> _Work instruction_
The reply must return each line of the data exactly.

(Dataset records)
>>

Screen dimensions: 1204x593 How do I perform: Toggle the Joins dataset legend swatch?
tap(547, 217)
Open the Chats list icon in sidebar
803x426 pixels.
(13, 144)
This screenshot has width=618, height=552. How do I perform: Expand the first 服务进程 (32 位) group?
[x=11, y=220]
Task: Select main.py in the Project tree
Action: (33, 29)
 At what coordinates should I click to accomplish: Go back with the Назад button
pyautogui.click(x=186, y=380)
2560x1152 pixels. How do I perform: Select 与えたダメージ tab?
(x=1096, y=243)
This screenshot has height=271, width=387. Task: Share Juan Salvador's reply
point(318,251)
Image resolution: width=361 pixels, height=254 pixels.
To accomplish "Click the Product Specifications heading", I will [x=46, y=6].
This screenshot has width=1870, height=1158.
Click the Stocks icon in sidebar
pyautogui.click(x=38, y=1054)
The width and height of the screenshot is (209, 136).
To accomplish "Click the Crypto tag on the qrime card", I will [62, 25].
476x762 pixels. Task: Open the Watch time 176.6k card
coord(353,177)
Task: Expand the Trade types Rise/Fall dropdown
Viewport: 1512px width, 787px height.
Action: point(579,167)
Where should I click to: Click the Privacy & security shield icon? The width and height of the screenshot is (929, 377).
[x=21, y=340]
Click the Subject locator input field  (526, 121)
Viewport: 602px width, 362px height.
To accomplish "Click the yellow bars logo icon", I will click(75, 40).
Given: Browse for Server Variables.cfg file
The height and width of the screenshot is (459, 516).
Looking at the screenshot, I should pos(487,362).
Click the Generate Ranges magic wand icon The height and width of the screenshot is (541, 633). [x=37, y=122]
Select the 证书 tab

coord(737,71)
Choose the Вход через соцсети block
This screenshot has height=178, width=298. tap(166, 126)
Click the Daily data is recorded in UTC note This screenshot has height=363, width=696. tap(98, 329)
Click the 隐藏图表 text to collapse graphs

<<

> _Written answer_
Screen dimensions: 1204x593 How do I perform: Toggle the Joins dataset legend swatch?
tap(547, 217)
Open the Chats list icon in sidebar
803x426 pixels.
(13, 144)
This screenshot has width=618, height=552. How do I perform: Expand the first 服务进程 (32 位) group?
[x=11, y=220]
Task: Select main.py in the Project tree
Action: (33, 29)
 At what coordinates should I click to accomplish: Go back with the Назад button
pyautogui.click(x=186, y=380)
2560x1152 pixels. How do I perform: Select 与えたダメージ tab?
(x=1096, y=243)
This screenshot has height=271, width=387. Task: Share Juan Salvador's reply
point(318,251)
Image resolution: width=361 pixels, height=254 pixels.
To accomplish "Click the Product Specifications heading", I will [x=46, y=6].
This screenshot has width=1870, height=1158.
Click the Stocks icon in sidebar
pyautogui.click(x=38, y=1054)
The width and height of the screenshot is (209, 136).
To accomplish "Click the Crypto tag on the qrime card", I will [62, 25].
476x762 pixels. Task: Open the Watch time 176.6k card
coord(353,177)
Task: Expand the Trade types Rise/Fall dropdown
Viewport: 1512px width, 787px height.
Action: point(579,167)
Where should I click to: Click the Privacy & security shield icon? The width and height of the screenshot is (929, 377).
[x=21, y=340]
Click the Subject locator input field  (526, 121)
Viewport: 602px width, 362px height.
To accomplish "Click the yellow bars logo icon", I will click(75, 40).
Given: Browse for Server Variables.cfg file
The height and width of the screenshot is (459, 516).
Looking at the screenshot, I should pos(487,362).
Click the Generate Ranges magic wand icon The height and width of the screenshot is (541, 633). [x=37, y=122]
Select the 证书 tab

coord(737,71)
Choose the Вход через соцсети block
This screenshot has height=178, width=298. tap(166, 126)
Click the Daily data is recorded in UTC note This screenshot has height=363, width=696. tap(98, 329)
Click the 隐藏图表 text to collapse graphs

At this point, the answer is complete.